• [WHAT IS REQUIRED]: Find and copy each line of the listing below that has the word "showing" in it.

---------------

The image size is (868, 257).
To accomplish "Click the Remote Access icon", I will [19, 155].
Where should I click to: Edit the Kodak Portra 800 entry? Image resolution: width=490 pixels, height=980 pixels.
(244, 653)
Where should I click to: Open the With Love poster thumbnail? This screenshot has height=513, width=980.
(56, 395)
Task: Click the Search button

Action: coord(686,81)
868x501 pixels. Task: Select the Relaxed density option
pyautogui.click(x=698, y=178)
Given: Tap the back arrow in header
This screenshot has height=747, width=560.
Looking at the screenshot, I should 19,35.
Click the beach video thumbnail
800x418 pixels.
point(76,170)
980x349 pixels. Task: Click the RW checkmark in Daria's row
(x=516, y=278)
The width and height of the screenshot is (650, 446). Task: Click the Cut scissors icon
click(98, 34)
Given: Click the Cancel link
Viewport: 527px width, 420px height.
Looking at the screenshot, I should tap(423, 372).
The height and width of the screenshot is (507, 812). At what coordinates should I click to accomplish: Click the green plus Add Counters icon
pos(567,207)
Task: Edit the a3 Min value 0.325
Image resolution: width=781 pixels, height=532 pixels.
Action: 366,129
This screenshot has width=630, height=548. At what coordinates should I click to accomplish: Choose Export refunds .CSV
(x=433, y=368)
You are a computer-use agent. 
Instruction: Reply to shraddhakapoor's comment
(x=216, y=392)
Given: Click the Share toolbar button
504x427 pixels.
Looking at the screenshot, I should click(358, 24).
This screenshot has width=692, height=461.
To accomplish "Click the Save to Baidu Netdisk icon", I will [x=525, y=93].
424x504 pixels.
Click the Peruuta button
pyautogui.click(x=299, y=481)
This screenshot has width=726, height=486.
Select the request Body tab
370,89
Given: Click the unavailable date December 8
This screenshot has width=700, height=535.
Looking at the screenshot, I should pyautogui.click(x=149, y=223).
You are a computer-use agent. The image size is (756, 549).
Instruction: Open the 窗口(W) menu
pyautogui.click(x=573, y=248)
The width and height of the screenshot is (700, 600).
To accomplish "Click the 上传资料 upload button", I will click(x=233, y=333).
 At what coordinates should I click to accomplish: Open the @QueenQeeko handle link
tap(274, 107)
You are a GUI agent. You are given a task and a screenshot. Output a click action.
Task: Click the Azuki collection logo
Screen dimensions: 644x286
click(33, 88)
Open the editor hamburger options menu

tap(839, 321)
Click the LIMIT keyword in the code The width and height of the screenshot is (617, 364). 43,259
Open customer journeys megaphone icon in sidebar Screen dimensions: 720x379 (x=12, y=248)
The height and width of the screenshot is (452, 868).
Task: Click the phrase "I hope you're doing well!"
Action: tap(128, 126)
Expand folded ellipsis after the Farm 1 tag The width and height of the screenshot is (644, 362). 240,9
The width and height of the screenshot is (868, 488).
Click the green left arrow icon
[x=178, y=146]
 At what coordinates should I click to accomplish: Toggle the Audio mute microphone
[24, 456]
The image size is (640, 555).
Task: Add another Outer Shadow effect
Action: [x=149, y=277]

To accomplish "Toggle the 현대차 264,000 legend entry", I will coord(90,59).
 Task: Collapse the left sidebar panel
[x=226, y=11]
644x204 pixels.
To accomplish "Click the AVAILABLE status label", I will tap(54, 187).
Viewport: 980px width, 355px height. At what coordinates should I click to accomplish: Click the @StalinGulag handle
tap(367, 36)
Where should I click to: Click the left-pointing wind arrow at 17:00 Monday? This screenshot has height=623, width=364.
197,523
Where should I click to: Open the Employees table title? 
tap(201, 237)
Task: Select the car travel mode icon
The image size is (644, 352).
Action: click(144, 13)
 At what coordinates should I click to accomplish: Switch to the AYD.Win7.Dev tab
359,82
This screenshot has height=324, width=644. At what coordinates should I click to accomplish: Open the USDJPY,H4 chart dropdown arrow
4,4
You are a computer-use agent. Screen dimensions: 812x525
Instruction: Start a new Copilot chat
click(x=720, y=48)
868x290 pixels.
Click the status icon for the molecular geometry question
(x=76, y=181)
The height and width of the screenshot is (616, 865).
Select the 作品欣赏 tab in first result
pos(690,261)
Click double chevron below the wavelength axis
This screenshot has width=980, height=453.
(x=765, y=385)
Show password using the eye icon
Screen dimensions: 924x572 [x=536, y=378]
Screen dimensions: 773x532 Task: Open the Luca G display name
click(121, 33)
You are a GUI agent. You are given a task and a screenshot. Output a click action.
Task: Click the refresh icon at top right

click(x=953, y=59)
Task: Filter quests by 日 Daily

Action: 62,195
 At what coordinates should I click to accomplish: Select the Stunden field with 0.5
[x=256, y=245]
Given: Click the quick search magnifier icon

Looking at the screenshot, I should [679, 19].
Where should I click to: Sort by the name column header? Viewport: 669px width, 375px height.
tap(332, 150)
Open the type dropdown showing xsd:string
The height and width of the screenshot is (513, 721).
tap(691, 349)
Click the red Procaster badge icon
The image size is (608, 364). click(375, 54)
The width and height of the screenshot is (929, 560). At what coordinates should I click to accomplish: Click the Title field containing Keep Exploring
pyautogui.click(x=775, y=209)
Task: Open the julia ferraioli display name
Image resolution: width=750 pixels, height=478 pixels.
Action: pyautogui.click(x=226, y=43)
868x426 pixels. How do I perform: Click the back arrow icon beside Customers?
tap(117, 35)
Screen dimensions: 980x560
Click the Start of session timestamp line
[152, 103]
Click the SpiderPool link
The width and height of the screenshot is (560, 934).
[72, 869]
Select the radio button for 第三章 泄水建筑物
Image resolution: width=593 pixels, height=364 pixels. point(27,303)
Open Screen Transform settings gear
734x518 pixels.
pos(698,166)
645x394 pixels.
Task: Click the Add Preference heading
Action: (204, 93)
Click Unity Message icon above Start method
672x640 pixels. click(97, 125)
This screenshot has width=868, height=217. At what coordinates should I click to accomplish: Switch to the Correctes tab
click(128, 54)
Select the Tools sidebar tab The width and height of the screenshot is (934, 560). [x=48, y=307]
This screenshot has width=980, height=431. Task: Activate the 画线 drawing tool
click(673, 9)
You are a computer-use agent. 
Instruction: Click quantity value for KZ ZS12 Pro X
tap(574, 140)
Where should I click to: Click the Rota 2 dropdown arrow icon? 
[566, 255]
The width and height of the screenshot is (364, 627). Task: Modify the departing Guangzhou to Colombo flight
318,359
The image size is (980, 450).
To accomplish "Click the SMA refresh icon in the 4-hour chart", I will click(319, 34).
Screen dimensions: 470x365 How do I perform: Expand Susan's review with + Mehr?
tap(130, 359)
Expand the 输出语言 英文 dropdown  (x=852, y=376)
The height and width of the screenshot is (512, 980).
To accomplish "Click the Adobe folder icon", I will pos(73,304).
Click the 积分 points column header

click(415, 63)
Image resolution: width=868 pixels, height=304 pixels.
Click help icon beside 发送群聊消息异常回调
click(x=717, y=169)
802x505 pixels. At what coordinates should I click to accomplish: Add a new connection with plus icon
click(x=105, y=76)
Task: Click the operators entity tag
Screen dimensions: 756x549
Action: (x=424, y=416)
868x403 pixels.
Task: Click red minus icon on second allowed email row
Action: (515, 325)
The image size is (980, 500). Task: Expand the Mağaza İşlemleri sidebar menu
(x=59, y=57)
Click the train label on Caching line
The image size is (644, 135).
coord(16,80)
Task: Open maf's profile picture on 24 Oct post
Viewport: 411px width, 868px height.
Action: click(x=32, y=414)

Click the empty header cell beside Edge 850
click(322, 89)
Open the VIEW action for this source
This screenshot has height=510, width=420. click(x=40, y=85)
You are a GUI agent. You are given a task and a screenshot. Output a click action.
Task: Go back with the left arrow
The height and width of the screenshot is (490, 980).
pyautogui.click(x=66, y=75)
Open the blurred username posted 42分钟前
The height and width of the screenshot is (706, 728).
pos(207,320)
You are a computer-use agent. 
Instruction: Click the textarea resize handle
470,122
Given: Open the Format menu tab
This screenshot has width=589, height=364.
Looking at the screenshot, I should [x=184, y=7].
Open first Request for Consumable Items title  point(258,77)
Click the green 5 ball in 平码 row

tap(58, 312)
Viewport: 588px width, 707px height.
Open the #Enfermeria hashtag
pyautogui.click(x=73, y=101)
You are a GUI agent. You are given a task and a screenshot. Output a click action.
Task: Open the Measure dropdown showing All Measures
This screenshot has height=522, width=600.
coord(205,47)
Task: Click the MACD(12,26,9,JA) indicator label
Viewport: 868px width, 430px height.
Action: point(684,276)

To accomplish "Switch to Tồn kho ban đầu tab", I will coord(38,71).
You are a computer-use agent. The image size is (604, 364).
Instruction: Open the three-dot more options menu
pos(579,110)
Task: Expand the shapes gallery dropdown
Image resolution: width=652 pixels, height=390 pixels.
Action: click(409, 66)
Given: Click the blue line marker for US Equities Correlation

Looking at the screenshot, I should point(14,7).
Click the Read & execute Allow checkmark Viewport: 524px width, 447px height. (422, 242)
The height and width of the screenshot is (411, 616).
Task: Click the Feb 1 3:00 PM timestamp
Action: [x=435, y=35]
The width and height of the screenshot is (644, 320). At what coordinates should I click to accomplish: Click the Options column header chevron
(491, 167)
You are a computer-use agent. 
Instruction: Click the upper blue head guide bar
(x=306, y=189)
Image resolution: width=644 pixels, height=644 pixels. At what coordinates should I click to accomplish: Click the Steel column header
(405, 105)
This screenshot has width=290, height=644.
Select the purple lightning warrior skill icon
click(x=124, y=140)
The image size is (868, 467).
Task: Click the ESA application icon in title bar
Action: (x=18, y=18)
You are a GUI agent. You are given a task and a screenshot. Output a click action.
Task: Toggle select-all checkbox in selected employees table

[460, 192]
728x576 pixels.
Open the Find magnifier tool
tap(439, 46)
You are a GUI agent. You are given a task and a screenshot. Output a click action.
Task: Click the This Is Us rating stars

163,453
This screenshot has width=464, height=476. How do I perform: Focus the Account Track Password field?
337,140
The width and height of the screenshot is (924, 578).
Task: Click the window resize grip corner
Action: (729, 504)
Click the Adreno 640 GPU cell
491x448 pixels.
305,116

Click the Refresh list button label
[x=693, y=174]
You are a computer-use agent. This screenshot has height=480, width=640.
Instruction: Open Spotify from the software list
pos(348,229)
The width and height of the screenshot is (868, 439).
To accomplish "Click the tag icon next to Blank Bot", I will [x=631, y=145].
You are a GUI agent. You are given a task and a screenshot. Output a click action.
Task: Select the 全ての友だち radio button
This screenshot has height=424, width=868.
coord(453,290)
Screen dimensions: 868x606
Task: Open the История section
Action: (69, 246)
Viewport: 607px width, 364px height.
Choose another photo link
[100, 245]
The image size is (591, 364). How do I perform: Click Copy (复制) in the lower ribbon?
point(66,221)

---------------

• [EXERCISE ANSWER]:
Open the type dropdown showing xsd:string
Task: Open the Measure dropdown showing All Measures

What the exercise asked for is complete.